**** Records for processing
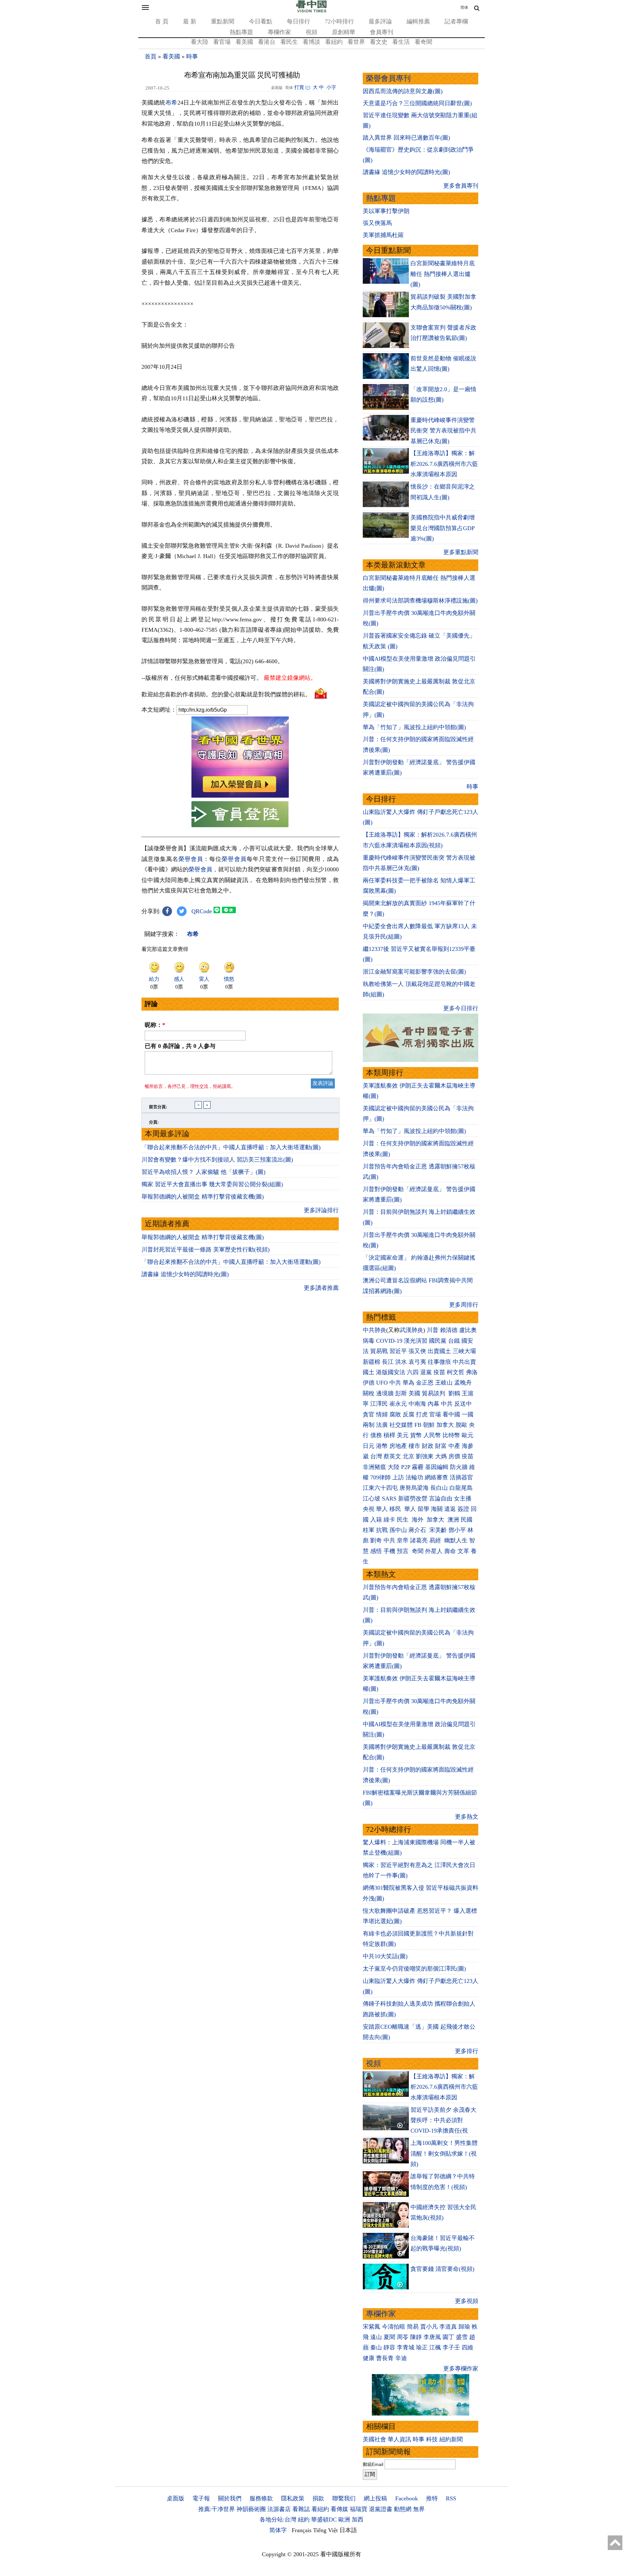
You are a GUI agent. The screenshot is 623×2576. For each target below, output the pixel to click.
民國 (466, 1519)
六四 (413, 1372)
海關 (437, 1509)
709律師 (380, 1477)
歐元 (467, 1435)
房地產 (398, 1446)
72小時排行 (339, 21)
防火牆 (459, 1467)
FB (417, 1425)
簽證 (463, 1509)
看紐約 (334, 42)
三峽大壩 (464, 1351)
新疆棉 (371, 1362)
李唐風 (432, 2337)
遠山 (376, 2337)
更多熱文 (466, 1816)
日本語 (348, 2530)
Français (302, 2530)
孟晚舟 (463, 1382)
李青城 (405, 2347)
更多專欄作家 (460, 2368)
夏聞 (389, 2337)
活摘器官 (461, 1477)
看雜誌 (301, 2509)
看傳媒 (339, 2509)
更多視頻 (466, 2301)
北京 (408, 1456)
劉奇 (376, 1540)
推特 (432, 2498)
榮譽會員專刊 (388, 78)
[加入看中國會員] (240, 795)
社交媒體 (401, 1425)
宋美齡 (438, 1530)
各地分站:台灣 (278, 2519)
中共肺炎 (374, 1330)
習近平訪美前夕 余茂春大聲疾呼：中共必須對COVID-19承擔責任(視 (443, 2120)
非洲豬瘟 (374, 1467)
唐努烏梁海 (414, 1488)
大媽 (441, 1456)
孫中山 (398, 1530)
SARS (389, 1498)
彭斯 (401, 1393)
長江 (388, 1362)
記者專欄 (456, 21)
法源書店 (279, 2509)
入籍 (376, 1519)
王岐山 (444, 1382)
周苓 (403, 2337)
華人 (382, 1509)
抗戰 (382, 1530)
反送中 (463, 1403)
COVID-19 (389, 1341)
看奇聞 (423, 42)
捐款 (318, 2498)
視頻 (311, 32)
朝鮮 (429, 1425)
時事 (192, 56)
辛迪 (401, 2358)
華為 (408, 1382)
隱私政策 (292, 2498)
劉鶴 (454, 1393)
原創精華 (343, 32)
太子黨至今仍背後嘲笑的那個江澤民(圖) (414, 1968)
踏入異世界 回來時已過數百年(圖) (406, 137)
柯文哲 (455, 1372)
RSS (451, 2498)
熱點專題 (241, 32)
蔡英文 (392, 1456)
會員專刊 (381, 32)
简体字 (278, 2530)
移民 (395, 1509)
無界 (419, 2509)
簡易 (413, 2326)
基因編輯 (436, 1467)
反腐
********
Your goal
Restate the material above exactly. Exclude all pictures.

Answer space
You are a GUI agent. The screenshot is 623×2576. For each target below, output the pixel to click.
民國 (466, 1519)
六四 (413, 1372)
海關 (437, 1509)
709律師 (380, 1477)
歐元 (467, 1435)
房地產 (398, 1446)
72小時排行 (339, 21)
防火牆 (459, 1467)
FB (417, 1425)
簽證 (463, 1509)
看紐約 (334, 42)
三峽大壩 (464, 1351)
新疆棉 (371, 1362)
李唐風 (432, 2337)
遠山 (376, 2337)
更多熱文 (466, 1816)
日本語 (348, 2530)
Français (302, 2530)
孟晚舟 (463, 1382)
李青城 (405, 2347)
更多專欄作家 (460, 2368)
夏聞 (389, 2337)
活摘器官 (461, 1477)
看雜誌 (301, 2509)
看傳媒 (339, 2509)
更多視頻 (466, 2301)
北京 (408, 1456)
劉奇 (376, 1540)
推特 (432, 2498)
榮譽會員專刊 (388, 78)
[加入看中國會員] (240, 795)
社交媒體 (401, 1425)
宋美齡 (438, 1530)
各地分站:台灣 (278, 2519)
中共肺炎 (374, 1330)
習近平訪美前夕 余茂春大聲疾呼：中共必須對COVID-19承擔責任(視 (443, 2120)
非洲豬瘟 (374, 1467)
唐努烏梁海 (414, 1488)
大媽 (441, 1456)
孫中山 (398, 1530)
SARS (389, 1498)
彭斯 (401, 1393)
長江 (388, 1362)
記者專欄 (456, 21)
法源書店 (279, 2509)
入籍 (376, 1519)
王岐山 (444, 1382)
周苓 (403, 2337)
華人 (382, 1509)
抗戰 (382, 1530)
反送中 (463, 1403)
COVID-19 (389, 1341)
看奇聞 (423, 42)
捐款 (318, 2498)
視頻 (311, 32)
朝鮮 (429, 1425)
時事 (192, 56)
辛迪 (401, 2358)
華為 (408, 1382)
隱私政策 (292, 2498)
劉鶴 (454, 1393)
原創精華 (343, 32)
太子黨至今仍背後嘲笑的那個江澤民(圖) (414, 1968)
踏入異世界 回來時已過數百年(圖) (406, 137)
柯文哲 (455, 1372)
RSS (451, 2498)
熱點專題 (241, 32)
蔡英文 (392, 1456)
會員專刊 (381, 32)
简体字 (278, 2530)
移民 (395, 1509)
無界 (419, 2509)
簡易 (413, 2326)
基因編輯 (436, 1467)
反腐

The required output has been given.